As I’ve alluded to in the past we’ve been exploring moving our content repository over to an RDF triple store.
It’s turning out to be pretty massive, we’ve learnt a few things along the way, and no doubt have much more to learn as we continue with the project. Seemed worthwhile submitting a conference paper to share the experience. So here’s what Priya, Katie, and myself have just submitted to ISWC2005:
The IngentaConnect website contains metadata from 17 million articles sourced from 20 thousand publications. The aim of the Metastore project is to build a flexible and scalable repository for the storage of this bibliographic metadata. The repository will replace several existing data stores and will act as a focal point for integration of a number of existing applications and future projects. Scalability, replication and robustness were important considerations in the repository design.
After introducing the benefits of using RDF as the data model for this repository, the paper will introduce the practical challenges involved in creating and managing a very large triple store. The repository contains over 200 million triples from a range of vocabularies including Dublin Core and PRISM. To our knowledge, this is the largest triple store of its type in existence.
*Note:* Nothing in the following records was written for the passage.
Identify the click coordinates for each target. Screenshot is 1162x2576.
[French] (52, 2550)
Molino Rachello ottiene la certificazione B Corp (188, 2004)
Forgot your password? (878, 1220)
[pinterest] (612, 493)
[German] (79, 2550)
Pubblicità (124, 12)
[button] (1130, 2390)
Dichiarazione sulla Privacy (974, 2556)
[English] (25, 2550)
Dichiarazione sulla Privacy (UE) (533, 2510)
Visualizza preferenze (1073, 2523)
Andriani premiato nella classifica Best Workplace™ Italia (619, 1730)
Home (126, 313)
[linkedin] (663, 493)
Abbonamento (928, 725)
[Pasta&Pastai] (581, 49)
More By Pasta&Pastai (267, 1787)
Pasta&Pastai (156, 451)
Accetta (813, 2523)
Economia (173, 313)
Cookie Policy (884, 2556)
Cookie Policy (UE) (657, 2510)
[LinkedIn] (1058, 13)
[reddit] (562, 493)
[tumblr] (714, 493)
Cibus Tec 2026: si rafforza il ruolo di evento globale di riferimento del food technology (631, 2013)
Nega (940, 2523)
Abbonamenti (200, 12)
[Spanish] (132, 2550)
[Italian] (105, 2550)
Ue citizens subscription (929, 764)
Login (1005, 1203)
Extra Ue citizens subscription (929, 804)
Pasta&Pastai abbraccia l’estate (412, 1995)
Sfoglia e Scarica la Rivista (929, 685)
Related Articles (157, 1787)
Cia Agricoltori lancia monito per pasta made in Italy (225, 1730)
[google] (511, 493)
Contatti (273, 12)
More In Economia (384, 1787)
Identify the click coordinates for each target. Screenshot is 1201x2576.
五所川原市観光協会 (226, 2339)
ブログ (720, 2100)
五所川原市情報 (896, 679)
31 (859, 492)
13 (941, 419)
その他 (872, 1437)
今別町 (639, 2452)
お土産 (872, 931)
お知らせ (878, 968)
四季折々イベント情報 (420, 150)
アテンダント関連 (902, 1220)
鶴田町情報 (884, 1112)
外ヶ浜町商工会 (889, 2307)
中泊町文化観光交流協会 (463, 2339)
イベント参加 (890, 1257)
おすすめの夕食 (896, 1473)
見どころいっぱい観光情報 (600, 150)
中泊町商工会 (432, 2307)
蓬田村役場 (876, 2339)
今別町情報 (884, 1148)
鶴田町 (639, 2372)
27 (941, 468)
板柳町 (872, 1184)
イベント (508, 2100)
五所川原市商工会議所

The challenges faced range from schema design, initial data loading, query performance, and integration of the repository into existing applications.
The paper will introduce the solutions developed to meet these challenges with the goal of helping others looking to deploy a triple store within a commercial environment. The paper will also suggest some avenues for further research and development.
Won’t hear whether the submission will be accepted until July, but expect to read more here over the coming months.